> [REQUIREMENT]:
Among the records below, find the lines that contain "computer" and copy each of them.

> [DATASET EXTRACT]:
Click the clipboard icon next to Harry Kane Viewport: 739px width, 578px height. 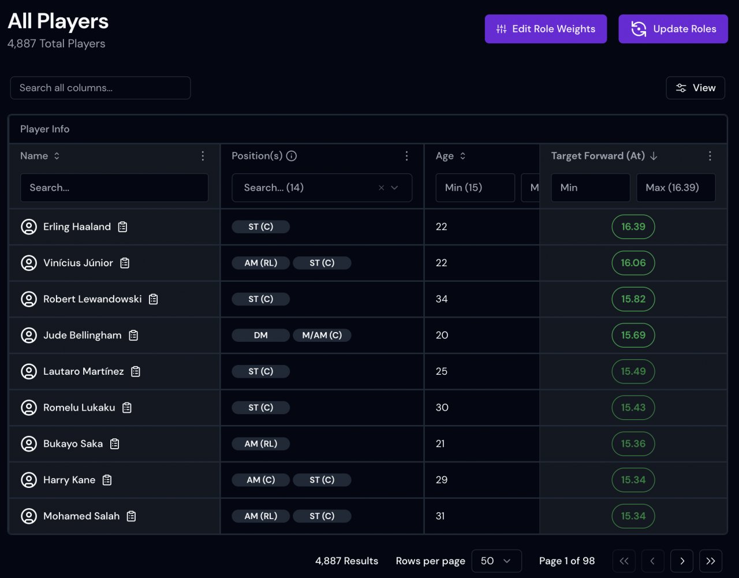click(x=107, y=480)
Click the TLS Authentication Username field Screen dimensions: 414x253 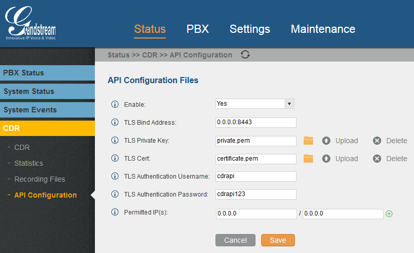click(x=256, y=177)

==

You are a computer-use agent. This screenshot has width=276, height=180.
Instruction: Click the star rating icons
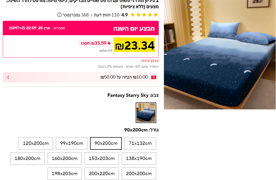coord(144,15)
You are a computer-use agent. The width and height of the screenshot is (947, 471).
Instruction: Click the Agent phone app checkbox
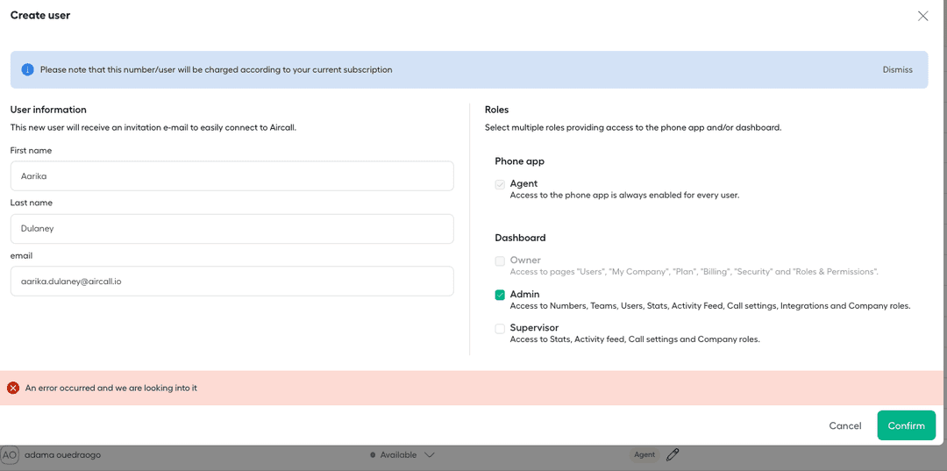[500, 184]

...

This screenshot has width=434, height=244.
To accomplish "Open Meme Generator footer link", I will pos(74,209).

> [OUTPUT FOR THIS TASK]:
You are a computer-use agent. This screenshot has width=276, height=180.
You are a computer-use agent. The width and height of the screenshot is (947, 471).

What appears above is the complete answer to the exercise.